A Priority Setting Partnership, or PSP, brings together people with lived experience, carers, clinicians and other professionals to identify and prioritise unanswered questions that research could help to address.

For this PSP, Genomics England and the Sickle Cell Society worked with the James Lind Alliance to gather questions about sickle cell and genomics. These questions were reviewed, refined and prioritised through a structured process.

The final Top 10 was published by the James Lind Alliance in November 2025. The wider list below shows the full ranking of 27 priorities discussed and agreed through the process.

View the JLA Sickle Cell Genomics PSP page

The full ranking of research priorities

These priorities are intended to help guide researchers, funders and organisations developing future work in sickle cell and genomics.
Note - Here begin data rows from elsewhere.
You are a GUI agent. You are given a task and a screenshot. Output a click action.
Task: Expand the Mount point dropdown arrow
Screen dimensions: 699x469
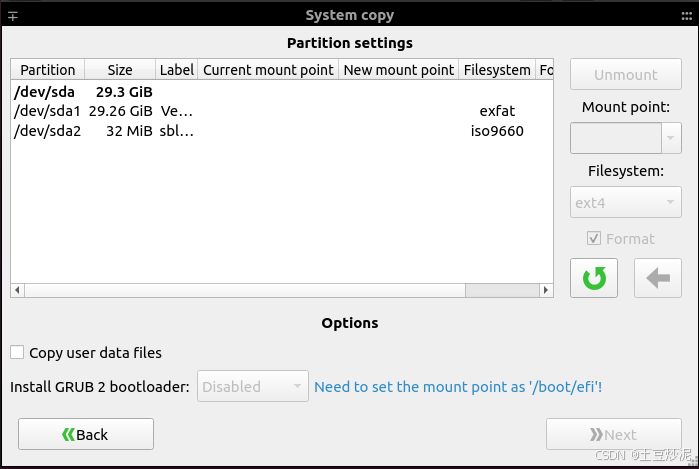point(671,138)
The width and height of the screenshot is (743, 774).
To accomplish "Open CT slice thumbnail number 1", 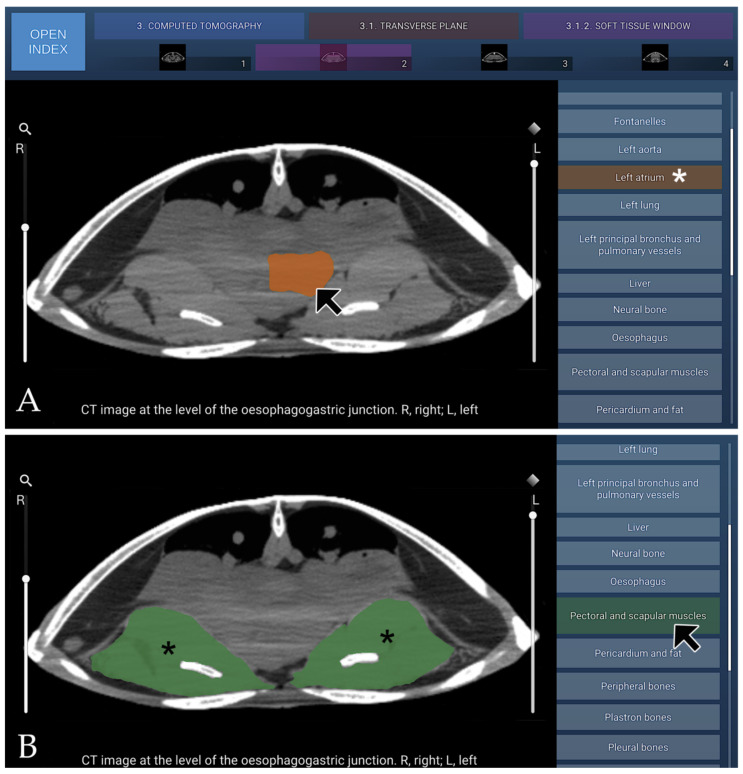I will 173,57.
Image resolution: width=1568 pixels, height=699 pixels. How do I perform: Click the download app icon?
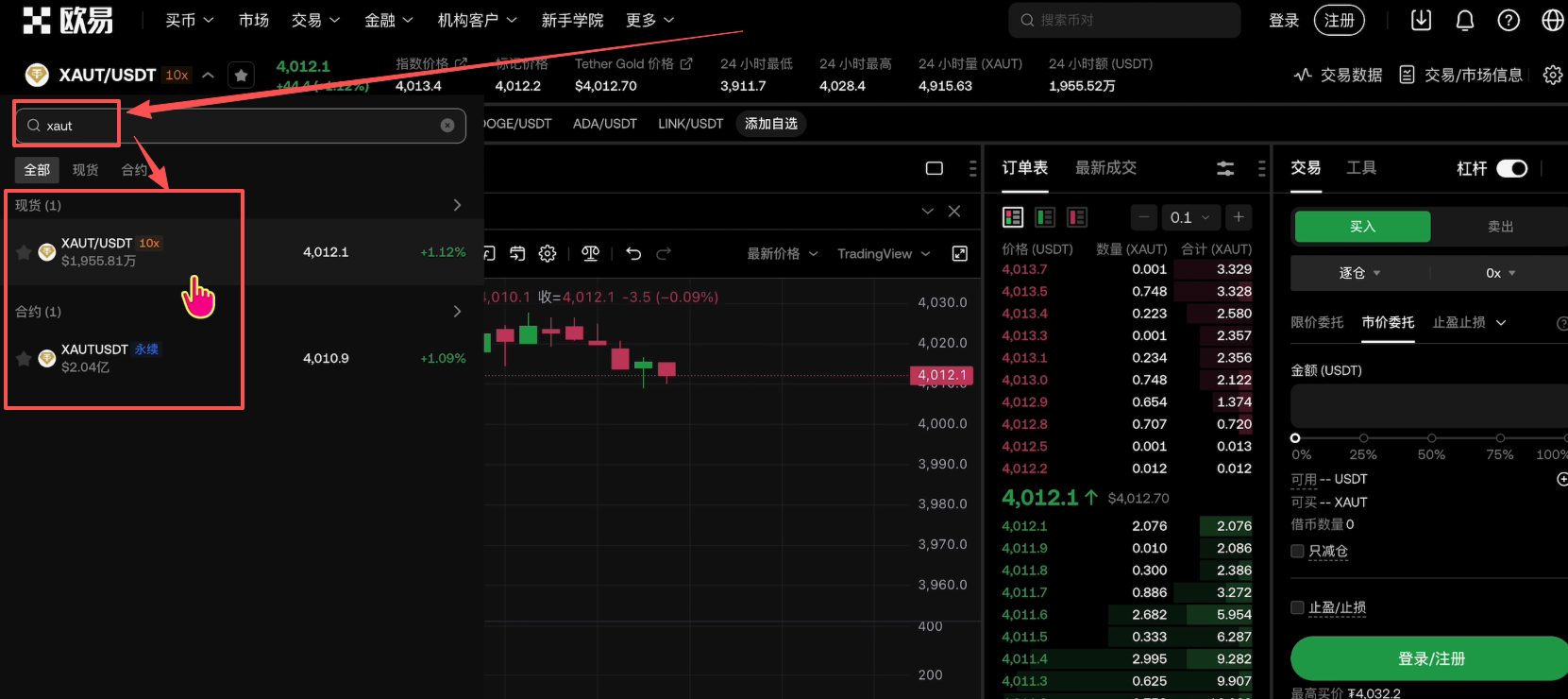(1421, 21)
1. How can genomics identify new effective therapies for sickle cell that can prolong life or cure sickle cell?
2. Can genomics and genomic treatments predict, prevent or reduce severe sickle cell complications, such as organ damage, stroke and bone pain?
3. How can genomics help to decide the best treatments based on a person with sickle cell’s genetic profile?
4. How can genomics improve acute and chronic pain management strategies for people with sickle cell?
5. Can genomics be used to better understand and avoid adverse reactions to blood transfusions?
6. What is the role of genomics in improving the management of complications and outcomes of sickle cell in older adults?
7. How effective is genomic treatment in reducing sickle cell milder complications that negatively impact day-to-day life such as pains, fatigue and susceptibility to infection?
8. How can clinicians translate genomics advances into personalised tailored treatments for sickle cell care?
9. What are the genetic factors that explain differences in responses to sickle cell medications?
10. What are the genetic factors and mechanisms linked to the triggering and frequency of a sickle cell crisis?
11. Can genomics be used to improve bone marrow and stem cell transplantation including the post-procedure effects of a transplant?
12. What are the short and long term safety concerns and side effects of genomics treatments?
13. How can genomics be used to better understand sickle cell trait?
14. How can genomic approaches help improve understanding of the relationship between sickle cell and women’s health?
15. Can genomics accurately predict which patients are likely to develop more or less severe symptoms or certain complications?
16. How can advancements in genomics and genetic therapies in pregnancy improve sickle cell treatment before birth?
17. How can genomics explain differences in severity of sickle cell symptoms and complications?
18. Can genomic advances ensure people with sickle cell can conceive without their children inheriting the condition?
19. How can education around genomics be improved to increase awareness and understanding among people with lived experience of sickle cell, families, the public and healthcare professionals?
20. How can genomics help in understanding rare types of sickle cell such as Sickle-Haemoglobin D, Sickle-Haemoglobin E, and Sickle-Haemoglobin O?
21. What genetic factors influence pain sensitivity in sickle cell?
22. How can genomics reduce the frequency and severity of sickle cell crises that result in hospital admission?
23. What is the inter-relationship between food, diet and genomics in sickle cell?
24. How can genomics improve the management and treatment of sickle cell in newborns and infants?
25. How can genomics effectively improve activities of daily living in people with sickle cell, for example physical activity, education and employment?
26. What is the relationship between genomics and neurodivergence, for example dyslexia, attention deficit hyperactivity disorder and autism, in sickle cell?
27. What role can genomics play in the effective management of sickle cell at home compared to in hospital?